= Dataset entries =

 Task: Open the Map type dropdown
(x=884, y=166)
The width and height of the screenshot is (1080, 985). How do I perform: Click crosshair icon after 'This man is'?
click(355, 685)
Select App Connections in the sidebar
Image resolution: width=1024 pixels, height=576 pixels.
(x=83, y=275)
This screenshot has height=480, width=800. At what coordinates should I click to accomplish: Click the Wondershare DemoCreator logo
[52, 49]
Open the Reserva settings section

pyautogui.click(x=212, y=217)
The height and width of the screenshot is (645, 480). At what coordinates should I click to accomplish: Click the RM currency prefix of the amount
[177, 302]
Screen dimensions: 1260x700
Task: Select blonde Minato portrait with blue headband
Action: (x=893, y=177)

= Work required =
Word for word, repeat the records above.

= Result of the task =
 Task: Open the Map type dropdown
(x=884, y=166)
The width and height of the screenshot is (1080, 985). How do I perform: Click crosshair icon after 'This man is'?
click(355, 685)
Select App Connections in the sidebar
Image resolution: width=1024 pixels, height=576 pixels.
(x=83, y=275)
This screenshot has height=480, width=800. At what coordinates should I click to accomplish: Click the Wondershare DemoCreator logo
[52, 49]
Open the Reserva settings section

pyautogui.click(x=212, y=217)
The height and width of the screenshot is (645, 480). At what coordinates should I click to accomplish: Click the RM currency prefix of the amount
[177, 302]
Screen dimensions: 1260x700
Task: Select blonde Minato portrait with blue headband
Action: (x=893, y=177)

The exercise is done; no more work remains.